Carrie, the famous red-haired girl with telekinetic powers, will live to destroy another prom again. Another adaptation of Stephen King’s classic novel and his first big hit is in the works, but this time, it’s for television. FX is planning a miniseries based on the novel, which has already been adapted for film twice and once for television.
The FX Reboot
Collider learned of the new series, which doesn’t have a script, cast, or any of that jazz yet. It’s in very early stages. What Collider did learn, however, is that it likely won’t star a pale, redhead teenage girl this time. They want Carrie White played by a trans actor or an actor of color. We’ve already seen the role played multiple times by cisgender white women, so the change is a welcomed creative choice.
The world is unquestionably more horrifying for trans people and women of color, and considering the original story is about bullying, that casting idea fits Carrie like a glove. It makes a whole lot of thematic sense. FX and MGM TV declined to comment on the series or casting.
The Previous Carrie Adaptations
The most famous adaptation is Brian De Palma’s 1976 horror film starring Sissy Spacek.

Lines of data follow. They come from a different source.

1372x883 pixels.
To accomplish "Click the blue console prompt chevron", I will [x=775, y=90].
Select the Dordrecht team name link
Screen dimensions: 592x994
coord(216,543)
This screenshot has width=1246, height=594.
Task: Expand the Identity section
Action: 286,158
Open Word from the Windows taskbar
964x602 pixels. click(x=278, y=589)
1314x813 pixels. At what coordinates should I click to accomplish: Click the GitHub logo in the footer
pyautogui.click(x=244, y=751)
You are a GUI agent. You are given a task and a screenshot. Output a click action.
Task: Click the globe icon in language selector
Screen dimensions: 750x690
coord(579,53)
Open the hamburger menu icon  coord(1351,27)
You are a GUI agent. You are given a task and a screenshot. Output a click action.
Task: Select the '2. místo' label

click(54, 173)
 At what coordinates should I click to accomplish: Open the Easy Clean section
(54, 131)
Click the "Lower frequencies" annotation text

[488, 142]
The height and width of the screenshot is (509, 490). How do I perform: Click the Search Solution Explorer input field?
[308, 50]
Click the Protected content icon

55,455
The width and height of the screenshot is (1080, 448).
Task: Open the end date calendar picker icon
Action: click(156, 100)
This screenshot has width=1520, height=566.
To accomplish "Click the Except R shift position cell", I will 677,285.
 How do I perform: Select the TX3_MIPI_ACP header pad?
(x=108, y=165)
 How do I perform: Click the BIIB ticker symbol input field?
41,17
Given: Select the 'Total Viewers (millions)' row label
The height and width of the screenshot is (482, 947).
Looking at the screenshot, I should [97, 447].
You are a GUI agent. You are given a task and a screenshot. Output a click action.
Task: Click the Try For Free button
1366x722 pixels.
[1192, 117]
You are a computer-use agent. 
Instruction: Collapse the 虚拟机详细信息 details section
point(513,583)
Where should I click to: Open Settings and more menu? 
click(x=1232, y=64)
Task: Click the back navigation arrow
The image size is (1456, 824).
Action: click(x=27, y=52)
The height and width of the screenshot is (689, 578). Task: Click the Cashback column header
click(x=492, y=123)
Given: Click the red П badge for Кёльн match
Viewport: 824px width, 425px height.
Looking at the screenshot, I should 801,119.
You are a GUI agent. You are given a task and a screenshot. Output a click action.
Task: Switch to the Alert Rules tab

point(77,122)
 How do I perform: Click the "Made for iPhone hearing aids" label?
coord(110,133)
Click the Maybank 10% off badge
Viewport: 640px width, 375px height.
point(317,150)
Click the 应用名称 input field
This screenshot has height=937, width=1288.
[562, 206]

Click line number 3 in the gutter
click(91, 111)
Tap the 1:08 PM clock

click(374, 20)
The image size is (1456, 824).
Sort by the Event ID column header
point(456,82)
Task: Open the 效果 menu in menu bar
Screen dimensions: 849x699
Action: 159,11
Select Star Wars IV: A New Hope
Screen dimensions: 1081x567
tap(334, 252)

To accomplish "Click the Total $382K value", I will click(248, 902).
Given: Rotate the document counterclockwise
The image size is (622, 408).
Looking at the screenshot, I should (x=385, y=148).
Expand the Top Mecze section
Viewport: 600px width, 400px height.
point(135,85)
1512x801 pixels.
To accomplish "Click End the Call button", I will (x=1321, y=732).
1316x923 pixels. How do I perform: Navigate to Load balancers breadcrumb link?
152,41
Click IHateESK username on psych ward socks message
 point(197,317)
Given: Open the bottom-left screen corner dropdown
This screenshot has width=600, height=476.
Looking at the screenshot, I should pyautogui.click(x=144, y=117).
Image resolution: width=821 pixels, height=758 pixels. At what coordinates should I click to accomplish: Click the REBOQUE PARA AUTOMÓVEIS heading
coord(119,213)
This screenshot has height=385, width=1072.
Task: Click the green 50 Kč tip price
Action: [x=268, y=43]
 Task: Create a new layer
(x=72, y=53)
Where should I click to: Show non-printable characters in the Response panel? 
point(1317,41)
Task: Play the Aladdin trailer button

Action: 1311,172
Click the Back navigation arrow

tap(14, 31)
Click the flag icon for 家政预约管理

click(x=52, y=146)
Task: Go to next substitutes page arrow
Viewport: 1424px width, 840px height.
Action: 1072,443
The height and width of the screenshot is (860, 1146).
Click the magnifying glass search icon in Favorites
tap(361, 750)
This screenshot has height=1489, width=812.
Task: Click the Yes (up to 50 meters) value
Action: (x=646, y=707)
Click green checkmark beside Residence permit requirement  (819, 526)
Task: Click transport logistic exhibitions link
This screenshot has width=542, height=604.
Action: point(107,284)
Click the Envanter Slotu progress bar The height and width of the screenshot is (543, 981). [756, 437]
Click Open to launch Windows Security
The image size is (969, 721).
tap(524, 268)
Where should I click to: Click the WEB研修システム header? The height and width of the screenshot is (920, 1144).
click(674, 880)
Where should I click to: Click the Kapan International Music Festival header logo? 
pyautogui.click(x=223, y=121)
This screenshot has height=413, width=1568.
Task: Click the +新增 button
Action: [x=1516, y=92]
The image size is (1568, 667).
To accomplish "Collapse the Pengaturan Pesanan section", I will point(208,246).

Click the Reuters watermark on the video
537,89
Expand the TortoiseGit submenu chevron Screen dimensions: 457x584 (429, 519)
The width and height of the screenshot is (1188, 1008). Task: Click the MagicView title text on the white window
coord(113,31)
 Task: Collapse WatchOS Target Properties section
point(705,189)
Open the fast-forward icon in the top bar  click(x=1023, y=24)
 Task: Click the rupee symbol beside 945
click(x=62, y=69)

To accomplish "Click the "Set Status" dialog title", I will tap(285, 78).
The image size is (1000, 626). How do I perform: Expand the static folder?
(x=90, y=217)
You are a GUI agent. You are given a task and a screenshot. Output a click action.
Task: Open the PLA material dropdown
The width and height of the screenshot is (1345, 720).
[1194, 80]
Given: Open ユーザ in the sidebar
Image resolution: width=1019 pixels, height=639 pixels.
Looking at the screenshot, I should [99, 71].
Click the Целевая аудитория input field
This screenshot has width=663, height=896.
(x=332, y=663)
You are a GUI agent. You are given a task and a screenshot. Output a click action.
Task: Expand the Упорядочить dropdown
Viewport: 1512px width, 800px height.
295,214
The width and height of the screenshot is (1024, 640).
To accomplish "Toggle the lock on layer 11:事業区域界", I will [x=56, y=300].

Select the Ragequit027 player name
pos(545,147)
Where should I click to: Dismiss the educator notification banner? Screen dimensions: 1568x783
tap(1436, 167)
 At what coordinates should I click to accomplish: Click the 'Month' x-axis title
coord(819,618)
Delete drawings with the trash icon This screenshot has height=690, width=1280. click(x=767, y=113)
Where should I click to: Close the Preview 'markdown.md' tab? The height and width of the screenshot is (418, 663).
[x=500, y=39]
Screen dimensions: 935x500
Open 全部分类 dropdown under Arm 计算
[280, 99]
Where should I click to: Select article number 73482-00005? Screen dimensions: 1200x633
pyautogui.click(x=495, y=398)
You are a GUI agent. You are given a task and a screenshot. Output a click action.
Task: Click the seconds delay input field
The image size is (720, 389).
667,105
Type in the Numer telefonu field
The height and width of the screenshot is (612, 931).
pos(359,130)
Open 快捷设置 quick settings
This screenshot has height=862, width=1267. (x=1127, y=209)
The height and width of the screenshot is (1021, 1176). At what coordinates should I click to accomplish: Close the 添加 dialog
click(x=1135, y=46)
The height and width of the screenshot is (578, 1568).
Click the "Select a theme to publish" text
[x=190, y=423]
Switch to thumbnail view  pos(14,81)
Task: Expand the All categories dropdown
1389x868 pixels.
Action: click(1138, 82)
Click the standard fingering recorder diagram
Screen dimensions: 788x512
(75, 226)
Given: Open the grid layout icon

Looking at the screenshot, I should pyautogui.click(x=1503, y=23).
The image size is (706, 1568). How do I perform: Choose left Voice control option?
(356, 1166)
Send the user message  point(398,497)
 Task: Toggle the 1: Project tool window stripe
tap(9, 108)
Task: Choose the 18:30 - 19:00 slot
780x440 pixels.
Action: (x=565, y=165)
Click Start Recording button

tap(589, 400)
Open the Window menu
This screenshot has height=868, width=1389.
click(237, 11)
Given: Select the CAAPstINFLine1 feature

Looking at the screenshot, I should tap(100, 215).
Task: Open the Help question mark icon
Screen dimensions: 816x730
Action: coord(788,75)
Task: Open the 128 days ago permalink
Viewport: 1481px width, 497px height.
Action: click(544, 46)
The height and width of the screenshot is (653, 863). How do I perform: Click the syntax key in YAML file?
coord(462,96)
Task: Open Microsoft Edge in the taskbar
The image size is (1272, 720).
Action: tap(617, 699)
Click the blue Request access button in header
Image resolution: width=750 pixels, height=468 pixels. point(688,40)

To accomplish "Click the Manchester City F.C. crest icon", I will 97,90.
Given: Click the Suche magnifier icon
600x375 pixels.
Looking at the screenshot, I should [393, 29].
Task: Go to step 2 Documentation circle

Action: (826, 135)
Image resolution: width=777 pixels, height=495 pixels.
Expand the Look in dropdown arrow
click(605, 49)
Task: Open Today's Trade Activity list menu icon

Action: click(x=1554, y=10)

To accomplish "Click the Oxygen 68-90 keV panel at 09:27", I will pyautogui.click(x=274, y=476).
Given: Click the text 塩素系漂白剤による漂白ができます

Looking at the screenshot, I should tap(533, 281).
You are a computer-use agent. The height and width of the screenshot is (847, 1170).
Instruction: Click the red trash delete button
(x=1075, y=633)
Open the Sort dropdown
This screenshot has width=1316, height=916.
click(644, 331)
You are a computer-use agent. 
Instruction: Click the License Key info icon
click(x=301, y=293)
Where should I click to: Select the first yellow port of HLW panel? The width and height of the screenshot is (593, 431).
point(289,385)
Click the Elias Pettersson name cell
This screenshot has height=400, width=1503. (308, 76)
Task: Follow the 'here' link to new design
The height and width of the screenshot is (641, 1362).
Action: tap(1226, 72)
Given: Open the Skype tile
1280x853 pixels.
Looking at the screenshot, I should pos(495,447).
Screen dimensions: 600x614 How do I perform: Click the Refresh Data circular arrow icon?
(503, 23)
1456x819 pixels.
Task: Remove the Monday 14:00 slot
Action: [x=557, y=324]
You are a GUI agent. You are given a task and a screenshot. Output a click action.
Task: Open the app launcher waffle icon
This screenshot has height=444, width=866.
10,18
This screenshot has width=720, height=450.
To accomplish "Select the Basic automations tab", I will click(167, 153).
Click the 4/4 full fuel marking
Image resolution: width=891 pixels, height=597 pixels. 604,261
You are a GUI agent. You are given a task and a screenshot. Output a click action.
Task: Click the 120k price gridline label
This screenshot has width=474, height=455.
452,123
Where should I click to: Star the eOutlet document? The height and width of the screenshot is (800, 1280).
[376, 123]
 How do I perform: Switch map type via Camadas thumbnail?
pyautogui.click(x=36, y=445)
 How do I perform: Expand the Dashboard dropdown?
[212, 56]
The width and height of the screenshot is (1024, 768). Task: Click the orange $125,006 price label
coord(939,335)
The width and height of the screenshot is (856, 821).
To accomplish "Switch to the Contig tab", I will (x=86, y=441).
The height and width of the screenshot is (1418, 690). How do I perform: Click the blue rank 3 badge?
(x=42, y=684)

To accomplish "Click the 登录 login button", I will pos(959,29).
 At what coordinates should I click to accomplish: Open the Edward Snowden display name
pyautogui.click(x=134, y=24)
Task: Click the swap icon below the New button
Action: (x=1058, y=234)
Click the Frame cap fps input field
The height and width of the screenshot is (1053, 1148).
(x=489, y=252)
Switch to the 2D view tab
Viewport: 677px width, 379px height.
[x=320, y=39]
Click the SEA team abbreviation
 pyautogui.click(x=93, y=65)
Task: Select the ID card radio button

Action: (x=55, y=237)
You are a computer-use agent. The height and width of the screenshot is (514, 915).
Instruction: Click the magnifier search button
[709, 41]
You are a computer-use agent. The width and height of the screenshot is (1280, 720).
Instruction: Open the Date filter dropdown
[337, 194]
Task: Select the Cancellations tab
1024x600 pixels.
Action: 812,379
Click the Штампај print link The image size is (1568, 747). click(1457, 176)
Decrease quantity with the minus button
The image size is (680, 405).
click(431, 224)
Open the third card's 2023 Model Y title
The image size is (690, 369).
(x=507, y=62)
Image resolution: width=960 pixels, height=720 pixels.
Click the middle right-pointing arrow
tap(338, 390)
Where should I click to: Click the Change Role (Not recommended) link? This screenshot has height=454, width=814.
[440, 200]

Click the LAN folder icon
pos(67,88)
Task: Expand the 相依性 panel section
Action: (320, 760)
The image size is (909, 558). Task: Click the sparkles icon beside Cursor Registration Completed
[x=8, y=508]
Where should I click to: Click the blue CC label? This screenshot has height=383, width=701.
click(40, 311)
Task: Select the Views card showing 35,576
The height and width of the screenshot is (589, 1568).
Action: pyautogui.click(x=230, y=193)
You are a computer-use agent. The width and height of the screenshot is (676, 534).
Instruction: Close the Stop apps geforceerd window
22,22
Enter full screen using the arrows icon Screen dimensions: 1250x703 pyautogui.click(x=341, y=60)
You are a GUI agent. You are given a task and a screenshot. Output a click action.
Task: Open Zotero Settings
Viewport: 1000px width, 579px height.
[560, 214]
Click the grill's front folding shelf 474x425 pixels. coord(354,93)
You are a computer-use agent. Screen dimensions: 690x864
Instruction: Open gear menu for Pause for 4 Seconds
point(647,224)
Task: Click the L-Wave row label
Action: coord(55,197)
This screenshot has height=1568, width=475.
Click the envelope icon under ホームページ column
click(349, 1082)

It’s the definitive take on Carrie and a groundbreaking horror movie. De Palma’s film was the first of its kind, with his sensibilities serving as a perfect match to King. They’re pitch dark storytellers, and the result of their two minds melding in the film is spectacular. In 1999, The Rage: Carrie 2 underwhelmed fans. It’s not talked about often for a reason.
A few years later, Bryan Fuller of Hannibal and Pushing Daisies fame put his spin on King’s material with a 2002 TV movie. It wasn’t well-received and criticized for bringing little new to the table. NBC’s TV movied lacked the imagination Fuller later displayed in his work in television. The most frustrating adaptation, though, was acclaimed director Kimberly Pierce’s (Boys Don’t Cry) take on the material.
It’s a well-acted and very polished studio remake, but it never reached its full potential. The studio cut Pierce’s vision to bits, removing over 30 minutes of footage and changing the ending entirely. The finished film wasn’t what she imagined or intended, but overall, it’s a respectable adaptation.
A More Faithful Adaptation?
Perhaps King’s short novel, which is the perfect getaway story for anyone who hasn’t read a King book in their life, will flourish again as a miniseries. Perhaps the miniseries can finally include the book’s interviews with people from the town of Chamberlain.
At the end of the book, Carrie White doesn’t only destroy a prom but basically the whole town. It’s mass chaos with a high body count. It’s very expensive to produce on film, but throughout the book, people from the town to describe what happened in detail. With the length of a miniseries, perhaps FX can finally show that crucial part of the book.
The World Needs More King
There’s always room for more interpretations, and in the case of Carrie, that story remains troublingly relevant today. It’s a story about the horrors of bullying, and sadly, that story will never grow old or irrelevant.
FX’s planned miniseries comes after several King adaptations this year, including the spectacular Doctor Sleep, the underwhelming It: Chapter Two, and Netflix’s In the Tall Grass. For my fellow Kingheads, the years ahead are promising for us.
There’s no shortage of adaptations of his books in the making after the mega success of It, which kicked off this King renaissance. Over the next few years, we may see adaptations of “The Long Walk,” “Firestarter,” “Salem’s Lot,” and “Tommyknockers,” to name a few.